The U.S. Supreme Court issued a ruling Monday that many are reading as a defense of religious freedom. The court issued an opinion protecting the rights of a baker who refused to bake a wedding cake for a same-sex wedding. The ruling, though, is to be narrowly interpreted, and only applies to this one specific case.
The ruling, NBC points out, gives “no hint as to how the court might decide future cases involving florists, bakers, photographers and other business owners who have cited religious and free-speech objections when refusing to serve gay and lesbian customers in the wake of the Supreme Court’s 2015 same-sex marriage decision.”
The ruling came down 7-2. The majority opinion, written by Justice Anthony Kennedy, noted that “Colorado had shown a hostility to the baker’s religious views.” Justices Sonia Sotomayor and Ruth Bader Ginsburg both dissented Monday. Stephen Breyer and Elena Kagan voted with their more conservative colleagues.
“These disputes must be resolved with tolerance,” Kennedy wrote, “without undue disrespect to sincere religious beliefs, and without subjecting gay persons to indignities when they seek goods and services in an open market.”
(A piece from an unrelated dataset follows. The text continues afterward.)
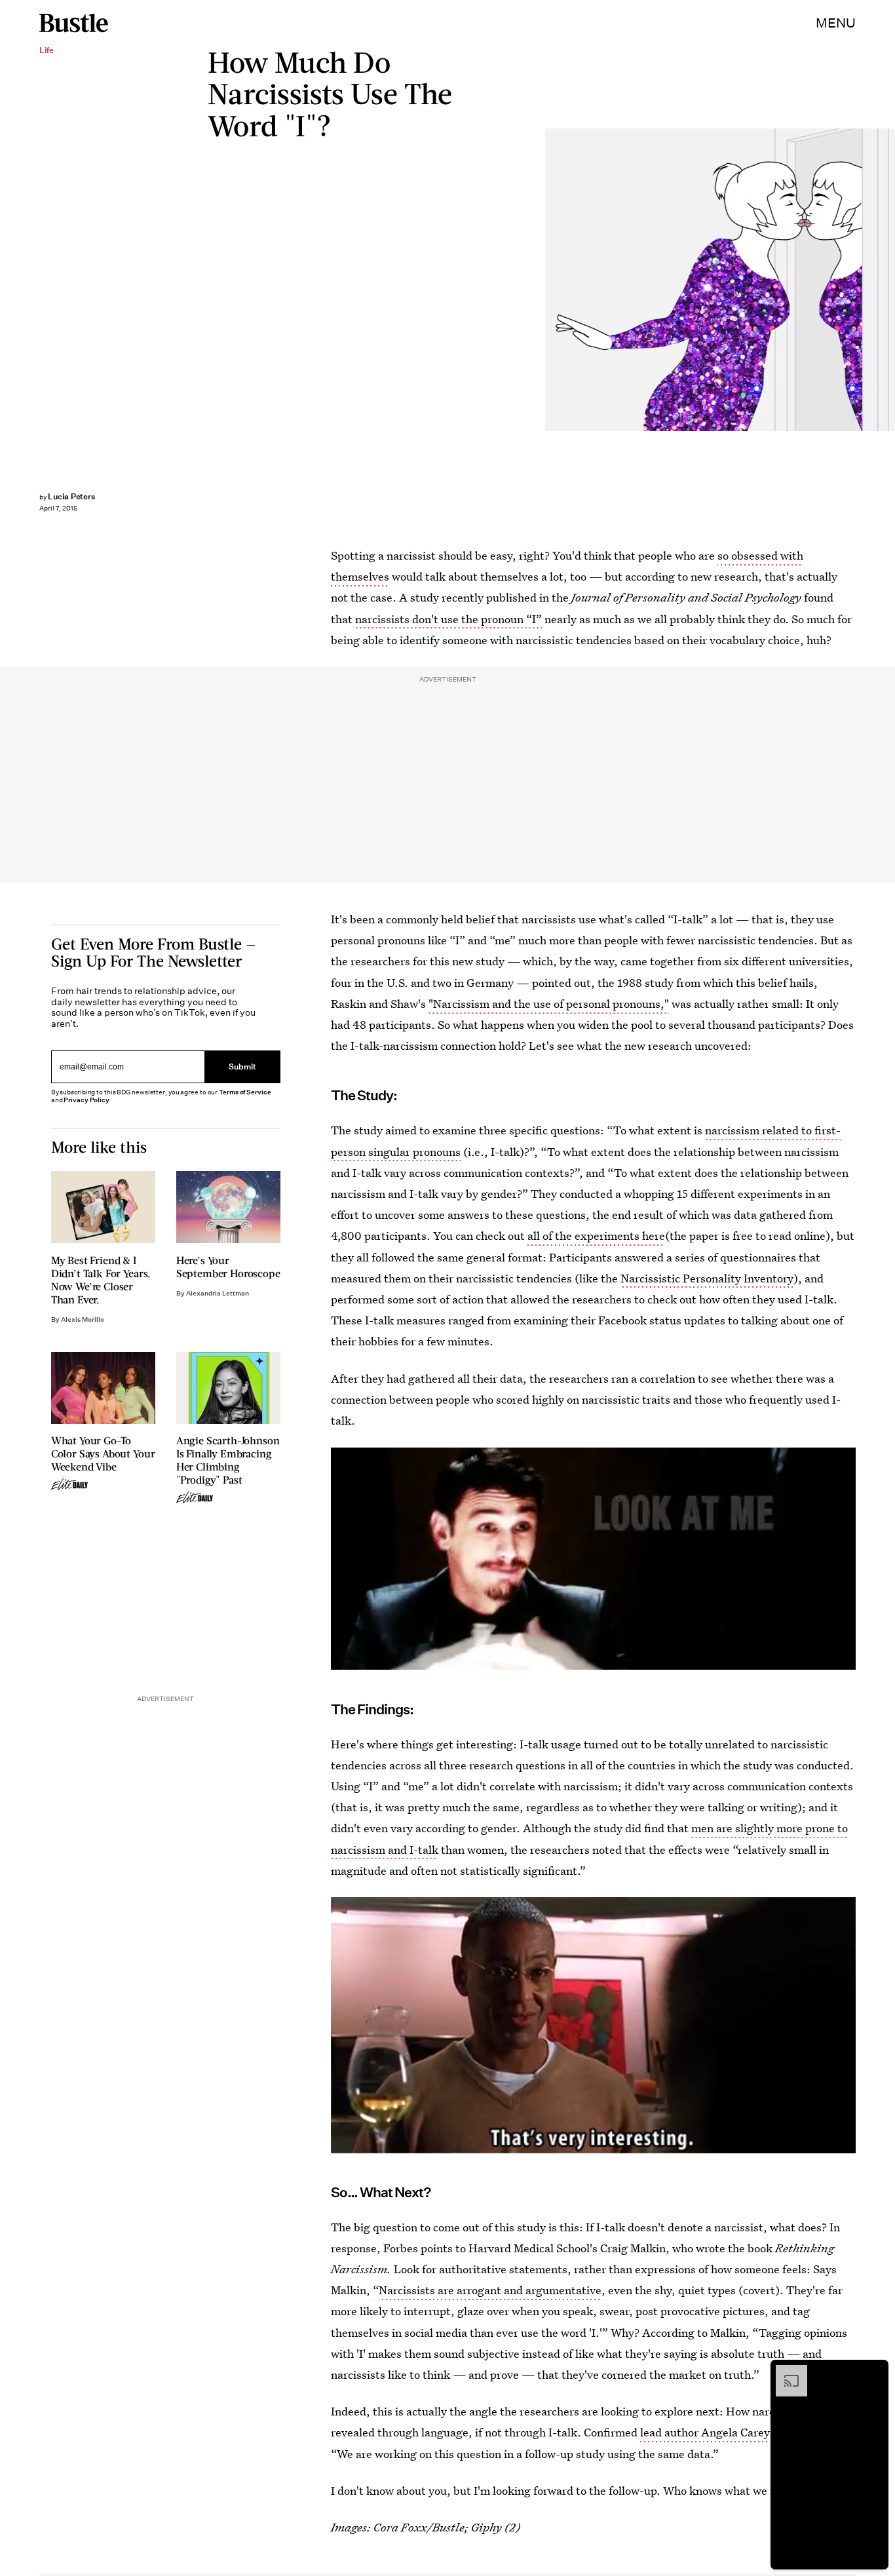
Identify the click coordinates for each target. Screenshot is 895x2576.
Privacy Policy (86, 1100)
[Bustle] (73, 23)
Just how such resolutions are to be determined, however, seems less clear. What constitutes “undue disrespect,” or “indignities?”
The defendant in the case, Jack Phillips of Masterpiece Cake in Denver, sees this as a clear vindication. The ruling today serves to “declare to the world that my faith is not a scarlet letter.” He sees his business is an extension of his faith. He won’t make cakes that contain alcohol. He won’t make cakes for Halloween.
When David Mullins and Charlie Craig asked him to make a cake for them in 2012, Phillips declined. “I’m sorry, guys,” he remembers saying. “I can’t do that.”
Mullins said there was a “horrible pregnant pause while what was happening sunk in, and we were mortified.”
After a complaint was filed, Colorado determined that Phillips’ decision had violated a public accommodation law. Companies may not refuse services in a way that appears to be discriminatory. While Phillips’ maintained that his cake reflected him as a artist, the state determined that the cake expressed the intentions of the couple and not the baker.
“Government hostility toward people of faith has no place in our society, yet the state of Colorado was openly antagonistic toward Jack’s religious beliefs about marriage. The court was right to condemn that,” Kristen Waggoner, senior counsel with the Alliance Defending Freedom, said of the ruling.
Mullins and Craig still feel like they were discriminated against. “He simply turned us away just because of who we are instead of what we asked for,” Craig said.
“The Supreme Court today reaffirmed the core principle that businesses open to the public must be open to all. … The court did not accept arguments that would have turned back the clock on equality by making our basic civil rights protections unenforceable, but reversed this case based on concerns specific to the facts here,” the ACLU noted.